Here is the picture of the layout in an editor view. Quite a simple out-and-back style. The "out" part is basically just hills, whereas the "back" part is more about disorientation and transitions and bits of airtime. And lots of crossovers/unders.

Nitrogen:

Update

I completely forgot I even had a blog for this, hahahaha. Anyway, the virtual model is done for the ride, which I've renamed "Nitrogen" to keep it sort of generic and useless.

I'm having difficulty with the scale I want to use as I was originally thinking a 1":5' scale (That's one inch on the model equals five feet in real life) but as the ride's footprint is about 1350 feet long, it would make the model about 22 and a half feet long; which is ridiculous. So I thought a 1:8' scale would be ok, but then the numbers seem all weird and it's still quite long. Then I thought a 1:10' scale would work, as that'd make the model 11 feet long, but the ride is only 120' tall, so that means the model would only be one foot tall and 11 feet long; which makes it look odd.

Not to mention that if I decide to use wood to create the model then that means I'd have to find appropriately scaled wood for supports and track and very tiny coaster cars.

So there's one dilemma. Another is what I'm making the model out of. I'm leaning towards wood just because it'd be cool to see it fully realized, but it would be incredibly time-consuming, expensive, and would create a big hassle to try and figure out how the trains should stay on the track. (Though I was thinking of notching out and laminating/plastic coating the track and have slots that ball bearings attached to the cars are inserted into? Like this: |_| only sideways with a fin and ball bearing in there. But that'd have to be a lot of notching.)

Another option I've been thinking about is K'nex? However tacky and ridiculous that may sound, it makes the physics physically visible (rather than simulated on a computer screen) simply and fairly cheap.

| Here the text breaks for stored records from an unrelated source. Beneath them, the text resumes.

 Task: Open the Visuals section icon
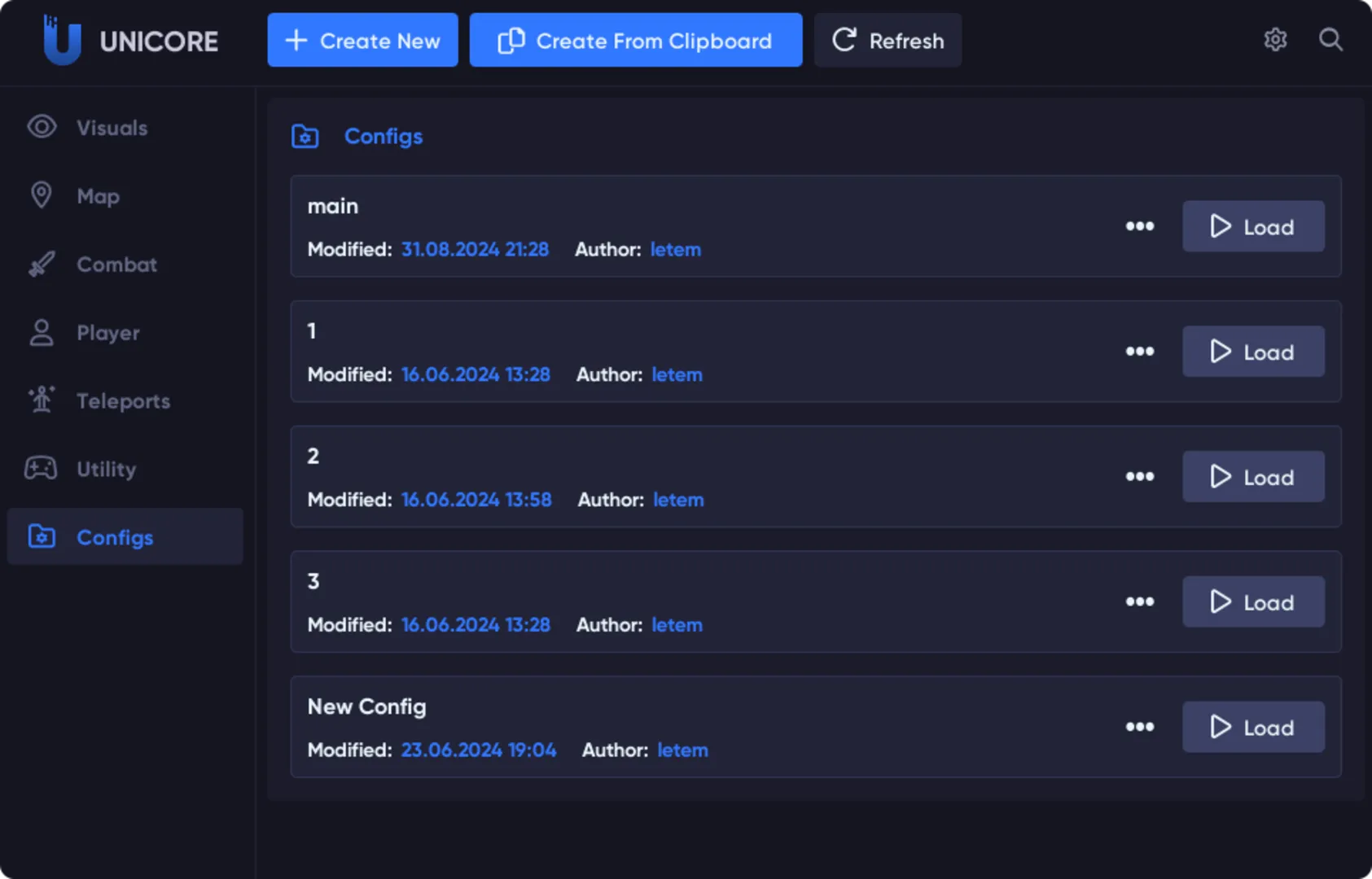pos(40,127)
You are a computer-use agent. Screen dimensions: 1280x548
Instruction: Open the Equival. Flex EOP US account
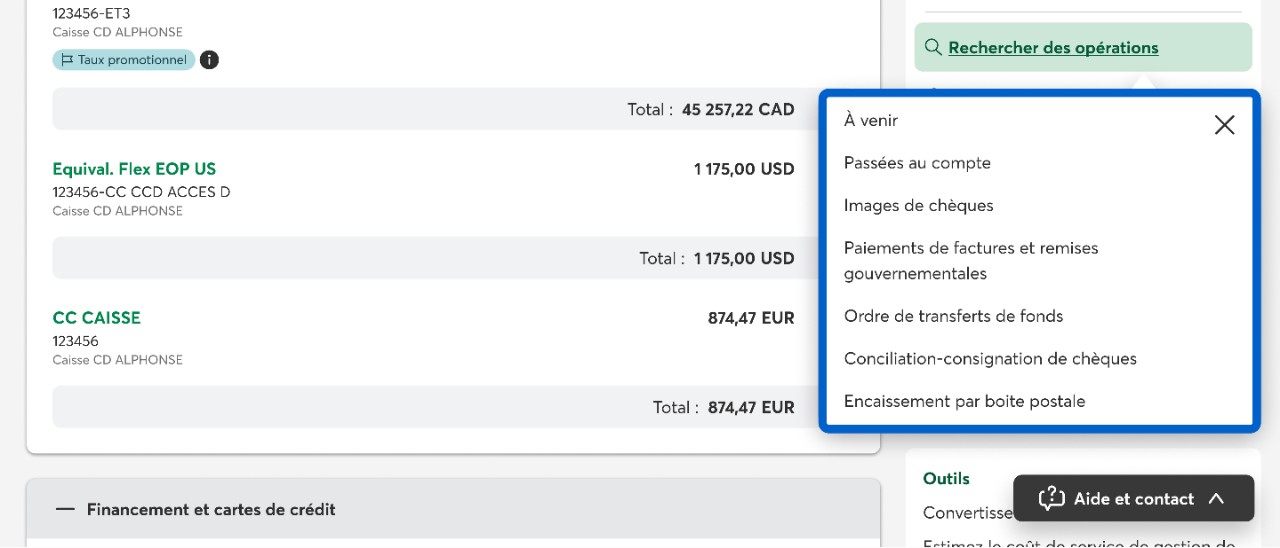pos(134,168)
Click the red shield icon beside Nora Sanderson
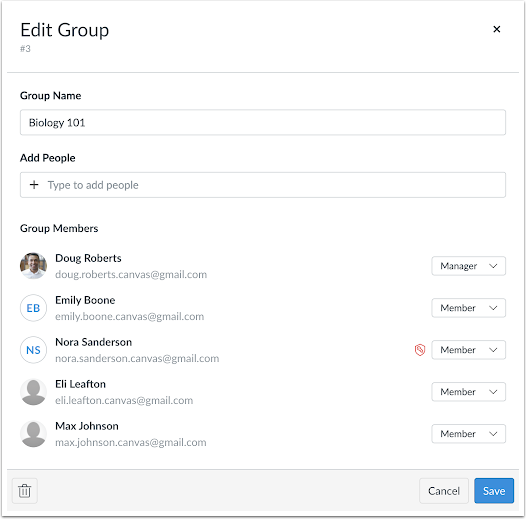The width and height of the screenshot is (526, 519). pos(420,350)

Though, looks and an accurate scale are the downfalls to this choice of model building.

Similarly, something called "spacerails" would not be accurate or visually pleasing but would get the point across.

I think I need to just contact my professor and see what he says about the material. Once I get more time I'll look into model-train scales (something called H0 or HO scale) and see what that's about. I think if worse comes to worst, I'll have to do with creating a non-working model, but if at all possible, I'd really like to get a working one just to say I did it. This is literally the biggest commitment and project I've ever done.

Looking forward to seeing this thing take shape!